むしろ「移住者を増やせ」と言われたほうが、何をやるべきかは具体的に思い浮かぶというもの。
しかし、それがなかなか結果として現れにくいし、移住するプロセスを詳細に分解して戦略的に取り組もうという中から生まれたのが正にこの「関係人口」という言葉だけに、厄介この上ありません。

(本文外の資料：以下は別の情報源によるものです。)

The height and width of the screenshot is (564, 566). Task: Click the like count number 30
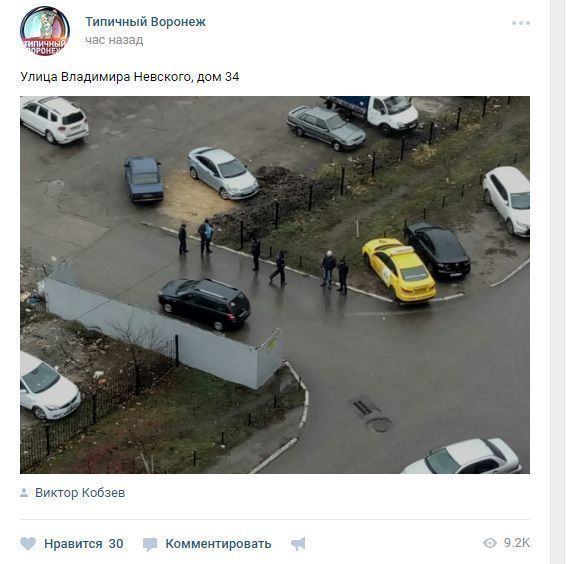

では、その難しさはどこから来るのでしょうか? そこには大きく3つの理由があると考えます。少し冷静に紐解いて行きましょう。

理由① そもそも何をしたらいいのか分からない。

関係人口と一口に言っても、その関わり方は人それぞれ。地域によって、どんな関わり方をしてもらえばいいのか、そのパターンも無限と言えます。
移住促進が、「地域:対象者=1:n  」の課題だったとしたら、関係人口創出は、まさに「地域:対象者=n:n  」です。
考えれば考えるほど、その複雑さは想像以上に増してくるはずです。
考える幅や内容自体は「自由度」が増し、地域特性も出しやすいとも言えますが、それだけに「戦略」や「企画」の質が問われるとも言えるでしょう。
民間企業でいえば、既存事業の売上を増やすために考える「新規営業開拓」と、全く新しい事業を起こす「新規事業開発」との違いに匹敵する差が、そこにあると言えます。

理由② 誰の力を借りたらいいのか悩ましい。

「関係人口創出」事業は、一見いわゆる「シティープロモーション」的な企画ではと考える人も少なくないかもしれません。
その地域の魅力を発信して、そこに興味関心を持ってくれる人を集めてくるのが一つの方法ではないかと。
とすれば、かつての「シティープロモーション」企画を依頼した、広告代理店や、プロモーション企業を巻き込めばいいのでは…。
そう考えてもおかしくはないと思います。

ただ、これには大変大きなリスクが伴います。

というもの、「いい場所だから、一度はおいで」レベルの発信では、関係人口と言えるような”熱”のある人は、到底集まらないからです。
「じゃあ、誰が手伝ってくれるんだろうか?」
自治体の担当者の中には、そう悩んでいる人も少なくないかもしれません。
しかし残念ながら、実はその悩み方自体が、悩みの根本原因だとも言えます。

理由①でも触れたとおり、関係人口創出は、「新規事業開発」に近いです。要するに「どんな人に来てもらいたいか」、すなわち「誰を新しい顧客ターゲットとするか」は第三者では決められないからです。ここだけは、やはり「当事者」がしっかり議論して決めるしかありません。
ターゲットを決め、それを集めるための地域の強みや資源を見定めた上で、それを「どう実現していくか?」かを考えるパートナーは、もちろん広告代理店でも、あるいはマーケティング専門会社でなども、十分助っ人になってくれると思います。
すなわち、「関係人口創出事業」には、その地域の主体性がより強く求められるのです。
共創が当たり前になる中で、もちろん自分たちだけでやらねばと気負いすぎる必要はないと思います。しかし、パートナーを選ぶ前提となる、核となる考えは、やはり地域でしっかりと固めなければ意味がありません。
ある意味どんな事業もそうだとも言えますが、関係人口創出にはその傾向がより顕著だと思います。

理由③ 情報発信が極端に難しい。

一方で、関係人口創出事業として、実はあちこちで既にユニークな取り組みが始まっていることも事実です。(その事例なども、おいおいご紹介していきます)
同時に、その多くが、実は随分前から取り組んでいる移住促進や地域活性化の取り組みの一貫だったりもします。
そういう地域の人たちにとっては、「何をいまさら。うちは何年も前からやってるよ」と思うことも少なくないでしょう。
これまで「地方創生先進地域」として有名になった取り組みは、ある意味その殆どが「関係人口創出事業」とも言えます。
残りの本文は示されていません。